Data supplied >>
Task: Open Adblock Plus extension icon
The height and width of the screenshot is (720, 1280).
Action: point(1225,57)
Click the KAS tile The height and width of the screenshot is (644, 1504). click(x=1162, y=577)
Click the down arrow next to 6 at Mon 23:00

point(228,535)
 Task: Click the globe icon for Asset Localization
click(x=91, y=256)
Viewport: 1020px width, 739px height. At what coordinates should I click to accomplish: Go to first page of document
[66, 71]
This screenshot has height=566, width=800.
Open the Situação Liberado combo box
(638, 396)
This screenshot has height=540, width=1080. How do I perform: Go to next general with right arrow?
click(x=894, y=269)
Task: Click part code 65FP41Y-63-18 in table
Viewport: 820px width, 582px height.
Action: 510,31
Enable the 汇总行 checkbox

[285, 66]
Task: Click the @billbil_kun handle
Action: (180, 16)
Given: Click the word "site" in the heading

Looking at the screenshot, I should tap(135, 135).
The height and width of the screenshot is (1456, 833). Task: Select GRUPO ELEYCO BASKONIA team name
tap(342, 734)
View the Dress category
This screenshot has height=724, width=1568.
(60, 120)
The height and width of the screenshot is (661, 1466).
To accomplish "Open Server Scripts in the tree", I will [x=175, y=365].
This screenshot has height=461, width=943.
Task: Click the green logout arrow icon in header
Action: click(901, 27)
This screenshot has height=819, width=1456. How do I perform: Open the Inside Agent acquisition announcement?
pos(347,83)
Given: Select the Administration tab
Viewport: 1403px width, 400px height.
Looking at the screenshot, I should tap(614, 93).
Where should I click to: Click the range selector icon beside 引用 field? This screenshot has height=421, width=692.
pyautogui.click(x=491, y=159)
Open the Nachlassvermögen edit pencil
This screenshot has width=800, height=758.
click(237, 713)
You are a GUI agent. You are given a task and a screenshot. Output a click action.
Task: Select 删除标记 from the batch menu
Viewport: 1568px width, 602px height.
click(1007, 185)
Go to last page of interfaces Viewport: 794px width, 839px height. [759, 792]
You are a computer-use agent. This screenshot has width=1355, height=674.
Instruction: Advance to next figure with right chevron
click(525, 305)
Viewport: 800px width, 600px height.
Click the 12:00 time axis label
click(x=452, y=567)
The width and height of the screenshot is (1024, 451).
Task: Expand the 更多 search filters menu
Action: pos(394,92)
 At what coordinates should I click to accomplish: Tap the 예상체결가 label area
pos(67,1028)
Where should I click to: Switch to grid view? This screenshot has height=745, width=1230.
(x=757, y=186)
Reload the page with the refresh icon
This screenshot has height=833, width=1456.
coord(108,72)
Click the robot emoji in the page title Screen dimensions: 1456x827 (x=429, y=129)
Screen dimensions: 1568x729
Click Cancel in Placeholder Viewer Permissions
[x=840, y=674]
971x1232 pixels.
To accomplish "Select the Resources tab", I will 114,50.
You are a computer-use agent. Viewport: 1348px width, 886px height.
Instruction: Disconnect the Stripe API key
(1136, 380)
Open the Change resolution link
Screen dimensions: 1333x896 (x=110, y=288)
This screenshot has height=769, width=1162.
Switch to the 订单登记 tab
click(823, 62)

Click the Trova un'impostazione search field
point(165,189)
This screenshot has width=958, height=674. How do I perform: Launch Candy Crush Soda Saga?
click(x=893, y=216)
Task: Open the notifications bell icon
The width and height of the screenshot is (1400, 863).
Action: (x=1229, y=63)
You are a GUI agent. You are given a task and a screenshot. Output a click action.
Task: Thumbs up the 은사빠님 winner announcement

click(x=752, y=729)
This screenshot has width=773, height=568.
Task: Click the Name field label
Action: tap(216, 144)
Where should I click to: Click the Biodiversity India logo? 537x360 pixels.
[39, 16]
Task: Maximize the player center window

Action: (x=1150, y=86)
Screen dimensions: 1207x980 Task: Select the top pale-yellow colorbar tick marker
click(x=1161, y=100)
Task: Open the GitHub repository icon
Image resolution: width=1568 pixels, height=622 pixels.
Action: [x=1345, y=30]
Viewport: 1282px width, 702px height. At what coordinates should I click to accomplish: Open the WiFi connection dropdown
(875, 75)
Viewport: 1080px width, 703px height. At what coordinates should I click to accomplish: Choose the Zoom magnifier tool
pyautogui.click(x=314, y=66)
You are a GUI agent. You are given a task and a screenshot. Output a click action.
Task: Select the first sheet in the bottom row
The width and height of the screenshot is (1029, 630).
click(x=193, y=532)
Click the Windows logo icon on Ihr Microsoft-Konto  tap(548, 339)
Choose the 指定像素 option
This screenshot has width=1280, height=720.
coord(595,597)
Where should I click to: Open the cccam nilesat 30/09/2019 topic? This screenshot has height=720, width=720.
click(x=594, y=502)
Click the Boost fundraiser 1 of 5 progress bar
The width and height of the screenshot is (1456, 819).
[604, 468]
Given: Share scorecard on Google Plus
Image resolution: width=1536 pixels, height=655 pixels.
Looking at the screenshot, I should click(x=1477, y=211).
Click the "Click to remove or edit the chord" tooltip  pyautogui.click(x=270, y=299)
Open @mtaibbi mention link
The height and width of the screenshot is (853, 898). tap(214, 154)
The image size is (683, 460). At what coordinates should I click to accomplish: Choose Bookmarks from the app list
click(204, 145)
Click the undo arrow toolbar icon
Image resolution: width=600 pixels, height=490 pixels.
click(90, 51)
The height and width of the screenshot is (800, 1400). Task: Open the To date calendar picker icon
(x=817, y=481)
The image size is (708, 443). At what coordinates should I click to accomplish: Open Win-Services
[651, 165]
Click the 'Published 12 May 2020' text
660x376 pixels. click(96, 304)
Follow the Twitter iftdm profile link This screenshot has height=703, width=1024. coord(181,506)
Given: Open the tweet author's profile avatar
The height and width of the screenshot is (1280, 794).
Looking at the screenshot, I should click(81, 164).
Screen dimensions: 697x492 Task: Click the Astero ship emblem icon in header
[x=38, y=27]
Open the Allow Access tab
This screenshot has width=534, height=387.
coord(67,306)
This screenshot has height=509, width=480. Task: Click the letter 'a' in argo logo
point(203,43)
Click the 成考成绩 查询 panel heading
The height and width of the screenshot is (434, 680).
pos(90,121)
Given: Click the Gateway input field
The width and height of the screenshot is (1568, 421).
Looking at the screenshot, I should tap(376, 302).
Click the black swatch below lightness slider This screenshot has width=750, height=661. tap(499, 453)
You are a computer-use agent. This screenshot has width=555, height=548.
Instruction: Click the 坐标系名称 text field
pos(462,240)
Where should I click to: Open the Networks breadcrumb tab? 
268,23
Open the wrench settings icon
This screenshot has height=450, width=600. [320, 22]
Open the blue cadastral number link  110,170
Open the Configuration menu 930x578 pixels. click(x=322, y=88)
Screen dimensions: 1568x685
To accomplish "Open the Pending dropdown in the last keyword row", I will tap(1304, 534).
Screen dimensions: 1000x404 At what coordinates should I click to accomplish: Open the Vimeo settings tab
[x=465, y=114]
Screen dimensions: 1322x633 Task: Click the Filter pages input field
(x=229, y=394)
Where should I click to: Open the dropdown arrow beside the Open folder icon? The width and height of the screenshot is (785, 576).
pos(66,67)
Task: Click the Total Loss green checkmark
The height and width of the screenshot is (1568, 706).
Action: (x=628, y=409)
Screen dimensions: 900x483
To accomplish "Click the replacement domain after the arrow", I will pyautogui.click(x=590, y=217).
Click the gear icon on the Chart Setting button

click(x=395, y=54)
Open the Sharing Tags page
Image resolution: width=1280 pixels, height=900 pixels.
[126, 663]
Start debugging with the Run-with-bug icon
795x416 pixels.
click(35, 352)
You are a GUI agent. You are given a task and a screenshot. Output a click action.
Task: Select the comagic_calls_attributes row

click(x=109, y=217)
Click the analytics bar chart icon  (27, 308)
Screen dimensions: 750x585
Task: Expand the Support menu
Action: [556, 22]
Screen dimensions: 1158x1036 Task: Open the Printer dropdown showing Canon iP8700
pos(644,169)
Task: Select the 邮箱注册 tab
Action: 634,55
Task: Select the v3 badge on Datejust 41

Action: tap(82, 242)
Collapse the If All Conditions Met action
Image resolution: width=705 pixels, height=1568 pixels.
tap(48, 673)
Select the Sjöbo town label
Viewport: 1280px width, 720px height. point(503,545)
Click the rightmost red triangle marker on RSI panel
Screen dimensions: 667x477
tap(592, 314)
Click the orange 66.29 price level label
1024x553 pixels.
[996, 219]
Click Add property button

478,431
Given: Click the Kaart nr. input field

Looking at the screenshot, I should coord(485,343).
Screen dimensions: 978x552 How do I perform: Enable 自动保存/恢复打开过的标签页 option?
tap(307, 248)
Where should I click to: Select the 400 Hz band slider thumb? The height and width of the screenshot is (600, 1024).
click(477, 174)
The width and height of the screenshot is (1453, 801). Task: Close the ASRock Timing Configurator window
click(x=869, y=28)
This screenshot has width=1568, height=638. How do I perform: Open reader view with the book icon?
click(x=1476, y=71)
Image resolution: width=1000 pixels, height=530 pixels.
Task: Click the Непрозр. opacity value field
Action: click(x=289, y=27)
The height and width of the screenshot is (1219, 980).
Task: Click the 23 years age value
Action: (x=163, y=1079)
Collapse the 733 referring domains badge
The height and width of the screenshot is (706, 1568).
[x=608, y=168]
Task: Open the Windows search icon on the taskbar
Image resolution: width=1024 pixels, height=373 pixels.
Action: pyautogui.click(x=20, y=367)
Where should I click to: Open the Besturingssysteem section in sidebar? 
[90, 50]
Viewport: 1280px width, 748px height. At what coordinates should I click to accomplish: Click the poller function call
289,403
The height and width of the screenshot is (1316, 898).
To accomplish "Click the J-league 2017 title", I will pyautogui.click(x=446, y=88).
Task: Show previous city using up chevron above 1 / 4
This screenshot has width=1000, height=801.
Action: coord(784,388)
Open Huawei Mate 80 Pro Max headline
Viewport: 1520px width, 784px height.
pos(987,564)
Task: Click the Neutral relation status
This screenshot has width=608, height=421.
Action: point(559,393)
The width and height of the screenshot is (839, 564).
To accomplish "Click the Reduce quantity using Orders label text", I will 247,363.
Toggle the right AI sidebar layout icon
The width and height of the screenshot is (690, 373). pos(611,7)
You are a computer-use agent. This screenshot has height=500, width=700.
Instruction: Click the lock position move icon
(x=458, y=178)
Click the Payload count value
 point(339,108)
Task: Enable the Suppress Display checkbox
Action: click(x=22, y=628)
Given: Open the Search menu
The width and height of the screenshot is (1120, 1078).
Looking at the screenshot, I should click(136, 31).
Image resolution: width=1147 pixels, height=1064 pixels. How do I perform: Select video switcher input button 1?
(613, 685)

Task to carry out >>
Copy the entries above exactly, but only from the line holding "The width and height of the screenshot is (839, 564)." through the line holding "Given: Open the Search menu", both included.

Written reply >>
The width and height of the screenshot is (839, 564).
To accomplish "Click the Reduce quantity using Orders label text", I will 247,363.
Toggle the right AI sidebar layout icon
The width and height of the screenshot is (690, 373). pos(611,7)
You are a computer-use agent. This screenshot has height=500, width=700.
Instruction: Click the lock position move icon
(x=458, y=178)
Click the Payload count value
 point(339,108)
Task: Enable the Suppress Display checkbox
Action: click(x=22, y=628)
Given: Open the Search menu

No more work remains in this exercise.